Castraleucas, que significa Castelos brancos, era muito apreciada pelos fundadores, que lhe tinham buscado uma localisação magnifica. Mas, acerca desse nome prevalecem duvidas. Segundo versões de alguns arqueologos, ele seria Ceciliana, que tambem se atribue a Agualva."
(Excerto de Dados sobre a origem da vila - As dominações)
Índice:
Duas palavras de introito | Considerações de Júlio Dantas | Considerações de Eduardo de Noronha - Terra alentejana | Considerações de Amadeu de Freitas | Considerações de José Pedro Teixeira - Uma saudade | Subsidios para um estudo monografico: - Dados sobre a origem da vila : As dominações; - Da posse da Egreja á pertença real. Os forais; - Residencia real e teatro de grandes cerimoniais; - Da posse da Corôa á senhoria feudal. Os donatarios; - A produção agricola e pecuaria. O comercio e a industria; - Os edificios; - A situação e o clima; - Pela categoria de vila de primeira ordem!; | A industria tradicional da vila | Na Revolução de 5 de Outubro de 1910 |  Pelo mutualismo local | A Mulher | Indicações de utilidade local.
Exemplar brochado em bom estado de conservação.
Muito invulgar.
Com interesse histórico e regional.
30€

24 setembro, 2013

FREITAS, Amadeu de – O ALCOOL E O TABACO. Lisboa, Livraria Editora Guimarães, Libanio & C.ᵃ, [1902?]. In-8.º (8,5x17cm) de 78, [2] p. ; E. Collecção do Povo : Scientifica, Artistica, Industrial e Agricola, V
1.ᵃ edição.
Provecta monografia sobre os malefícios do alcool e do tabaco.

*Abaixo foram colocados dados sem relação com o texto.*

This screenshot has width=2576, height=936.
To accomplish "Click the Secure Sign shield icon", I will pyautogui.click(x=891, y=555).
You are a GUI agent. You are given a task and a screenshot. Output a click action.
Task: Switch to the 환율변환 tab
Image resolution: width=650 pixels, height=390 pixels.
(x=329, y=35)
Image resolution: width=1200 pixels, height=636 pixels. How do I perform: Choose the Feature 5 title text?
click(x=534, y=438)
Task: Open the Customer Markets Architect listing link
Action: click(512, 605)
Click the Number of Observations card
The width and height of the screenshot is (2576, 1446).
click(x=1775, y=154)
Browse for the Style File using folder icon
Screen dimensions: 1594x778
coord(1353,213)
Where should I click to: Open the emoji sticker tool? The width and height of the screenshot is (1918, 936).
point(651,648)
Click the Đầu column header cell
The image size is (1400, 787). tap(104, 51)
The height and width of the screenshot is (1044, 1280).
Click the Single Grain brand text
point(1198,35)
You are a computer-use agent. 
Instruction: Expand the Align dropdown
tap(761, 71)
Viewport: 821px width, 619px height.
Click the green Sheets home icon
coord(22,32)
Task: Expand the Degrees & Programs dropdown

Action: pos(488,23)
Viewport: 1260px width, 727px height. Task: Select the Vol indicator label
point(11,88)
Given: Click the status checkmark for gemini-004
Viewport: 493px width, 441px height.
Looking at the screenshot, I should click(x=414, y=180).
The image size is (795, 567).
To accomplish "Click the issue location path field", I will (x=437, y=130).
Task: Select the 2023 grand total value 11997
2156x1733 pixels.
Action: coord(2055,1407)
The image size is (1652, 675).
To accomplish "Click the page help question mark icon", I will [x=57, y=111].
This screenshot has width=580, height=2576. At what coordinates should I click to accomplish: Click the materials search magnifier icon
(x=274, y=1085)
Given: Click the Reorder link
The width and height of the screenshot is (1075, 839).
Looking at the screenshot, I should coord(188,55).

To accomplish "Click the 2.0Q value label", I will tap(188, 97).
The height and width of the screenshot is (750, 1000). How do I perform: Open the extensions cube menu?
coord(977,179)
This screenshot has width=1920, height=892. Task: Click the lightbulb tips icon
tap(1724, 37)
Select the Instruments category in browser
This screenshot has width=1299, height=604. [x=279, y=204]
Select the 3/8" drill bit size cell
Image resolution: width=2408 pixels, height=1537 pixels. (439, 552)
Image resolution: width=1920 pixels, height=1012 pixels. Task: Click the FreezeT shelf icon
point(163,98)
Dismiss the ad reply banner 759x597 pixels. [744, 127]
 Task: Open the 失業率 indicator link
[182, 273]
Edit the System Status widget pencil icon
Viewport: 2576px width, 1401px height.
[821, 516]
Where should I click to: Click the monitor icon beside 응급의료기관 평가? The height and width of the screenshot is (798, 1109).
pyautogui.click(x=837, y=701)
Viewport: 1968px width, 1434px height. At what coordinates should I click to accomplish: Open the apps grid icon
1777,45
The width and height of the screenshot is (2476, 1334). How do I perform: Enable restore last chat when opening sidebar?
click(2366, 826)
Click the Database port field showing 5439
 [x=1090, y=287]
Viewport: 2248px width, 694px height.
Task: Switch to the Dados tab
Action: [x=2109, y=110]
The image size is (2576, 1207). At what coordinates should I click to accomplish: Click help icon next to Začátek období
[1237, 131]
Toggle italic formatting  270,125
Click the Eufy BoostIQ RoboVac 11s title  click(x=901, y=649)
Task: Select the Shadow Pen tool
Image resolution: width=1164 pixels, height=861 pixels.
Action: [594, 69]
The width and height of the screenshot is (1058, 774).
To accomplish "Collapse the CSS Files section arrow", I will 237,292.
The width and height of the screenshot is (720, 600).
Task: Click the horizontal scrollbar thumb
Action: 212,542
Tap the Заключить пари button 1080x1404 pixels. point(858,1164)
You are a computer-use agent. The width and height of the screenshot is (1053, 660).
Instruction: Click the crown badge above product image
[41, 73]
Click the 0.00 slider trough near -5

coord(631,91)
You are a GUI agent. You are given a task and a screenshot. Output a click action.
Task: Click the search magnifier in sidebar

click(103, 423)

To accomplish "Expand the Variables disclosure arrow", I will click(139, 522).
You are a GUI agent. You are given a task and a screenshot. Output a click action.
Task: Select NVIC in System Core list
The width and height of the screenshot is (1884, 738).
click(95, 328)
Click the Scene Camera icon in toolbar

“Temos esperança e temos fé que o presente livrinho, escripto sob a indole e os auspicios sympathicos da Collecção do Povo irá levar ás massas populares, para as quaes elle quasi exclusivamente se destina, o álerta que n'esta hora clamam pelo mundo todos os homens de sciencia, os philantropos, os pensadores, as almas generosas, de boa e honrada vontade, contra o flagello assustador do alcoolismo, e, tambem contra esse'outro flagello, se bem que, felizmente, menos perigoso, do tabagismo.
O alcoolismo contribue com cincoenta por cento de desgraça, de miseria, de tragedia, de depressão moral, para a lucta immensa e immensamente malfadada, dolorosa, que contorce, exhausta, hysterisa, e estrangula n'uma golilha d'asphyxiadora ancia, quasi todos os homens. O alcool, com o sonhar que d'elle vém, o esquecimento da dôr e do soffrimento, é, em geral, o arrimo de milhares de desventurados, afflictos de coração, derrotados e succumbidos pelo desmoronar d'um ideial aquietante e terno, e o abysmo mysterioso e tragico onde outros tantos milhares de mizeraveis procuram afogar a sua fome e o seu frio, e a fome e o frio de suas mulheres e de seus filhinhos."
(excerto da introdução)
Encadernação cartonada do editor em tom acobreado, com letras e desenhos a negro.
Exemplar em bom estado de conservação.
Raro.
Sem indicação de registo na BNP (Biblioteca Nacional).